▶ _Document text_:
···

My investigation had come to a close. I had determined that Windows Vista’s File Open dialog tries to look up a user’s display name for the “bread crumb” bar when showing the documents folder and in the process tries to locate a domain controller by sending a Lan Manager datagram via the Bowser.sys device driver. I also knew that there’s no workaround for the delayed dialogs and that anyone that has a domain joined system that’s not connected to their domain will experience the same delays - at least until Windows Vista Service Pack 1.
Does this delay also occur if your network adapter's media connection is 'disconnected' or only if you're connected to some physical network but without a network path to your domain controller?
Great detective work as always.
It is however a shame no one bothered to disconnect from their domain and test this before RTM. Millions of users will be quite unhappy having to wait for something to open (for longer then usual) on their brand new notebooks.
...not to mention the DevStudio 2005 help viewer which invalidates the entire sidebar every time you click on anything in it. And the CLR.
They've gotten badly off track.
Things will be dismal for a while until competent competitors appear (let us pray that they do...).
IMO, this is part of a systemic design error in the shell that has existed since at least Windows 95: the shell is far too synchronous.
The shell should never be making a blocking network request in the GUI thread. This is only the latest example of the shell being unresponsive because it is blocking on some event that, predictably, can and will take a long time to complete or timeout.

···

▶ _Given request A_: Rewrite the Vista dialog thread between "Great detective work" and "that they do...).", inclusive, and replace "notebooks" with "laptops".
▶ _Given request B_: According to the Vista dialog thread, which device driver sends the Lan Manager datagram?
You won't need the data that comes after this thread.

···

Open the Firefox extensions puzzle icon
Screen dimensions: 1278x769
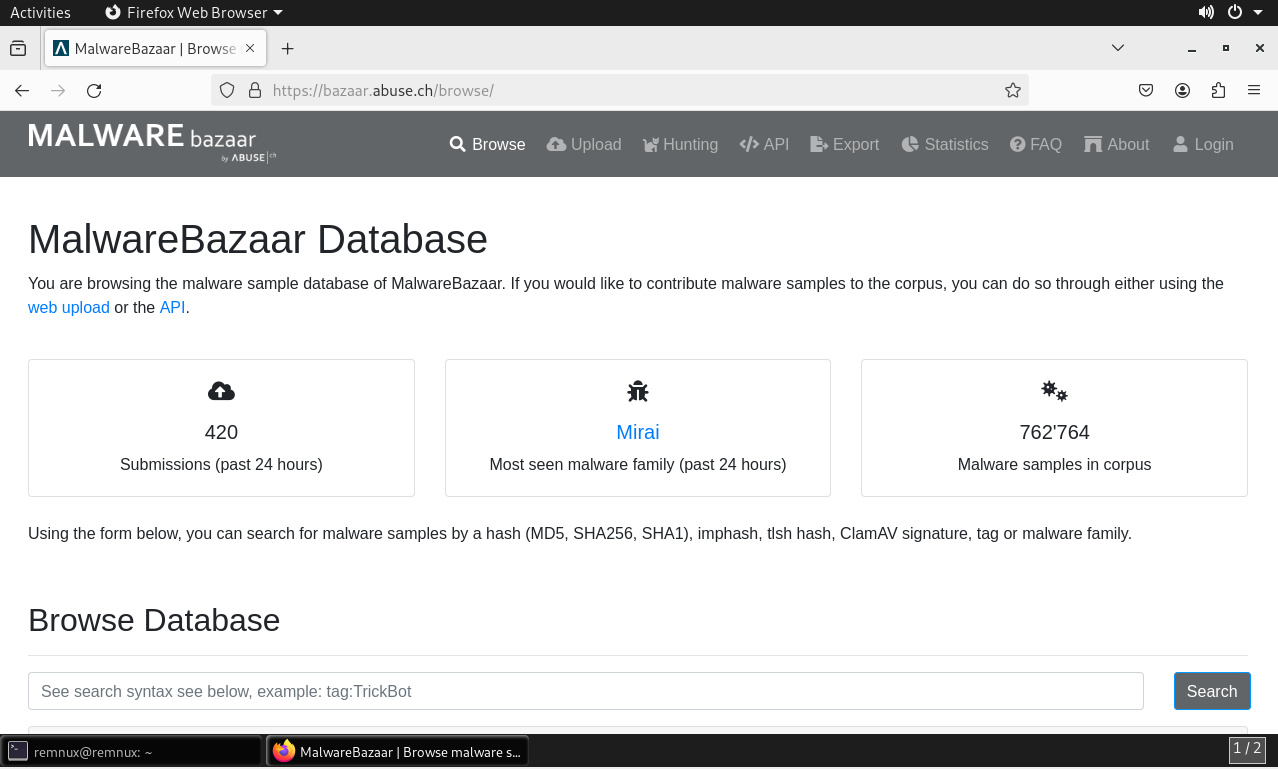point(1218,90)
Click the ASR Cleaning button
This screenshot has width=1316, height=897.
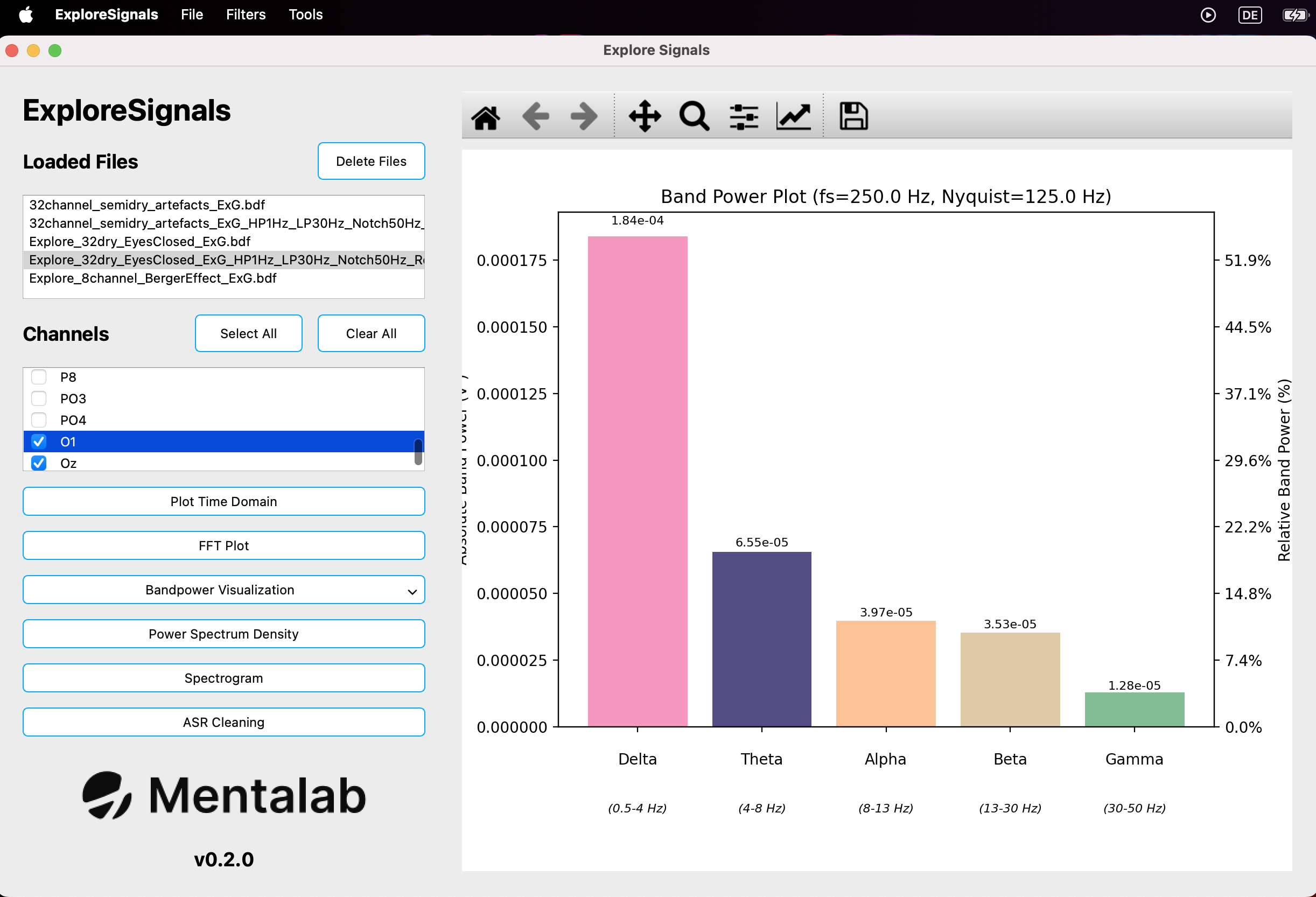click(223, 723)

···

▶ _Correct output A_:
Great detective work as always.
It is however a shame no one bothered to disconnect from their domain and test this before RTM. Millions of users will be quite unhappy having to wait for something to open (for longer then usual) on their brand new laptops.
...not to mention the DevStudio 2005 help viewer which invalidates the entire sidebar every time you click on anything in it. And the CLR.
They've gotten badly off track.
Things will be dismal for a while until competent competitors appear (let us pray that they do...).

▶ _Correct output B_: Bowser.sys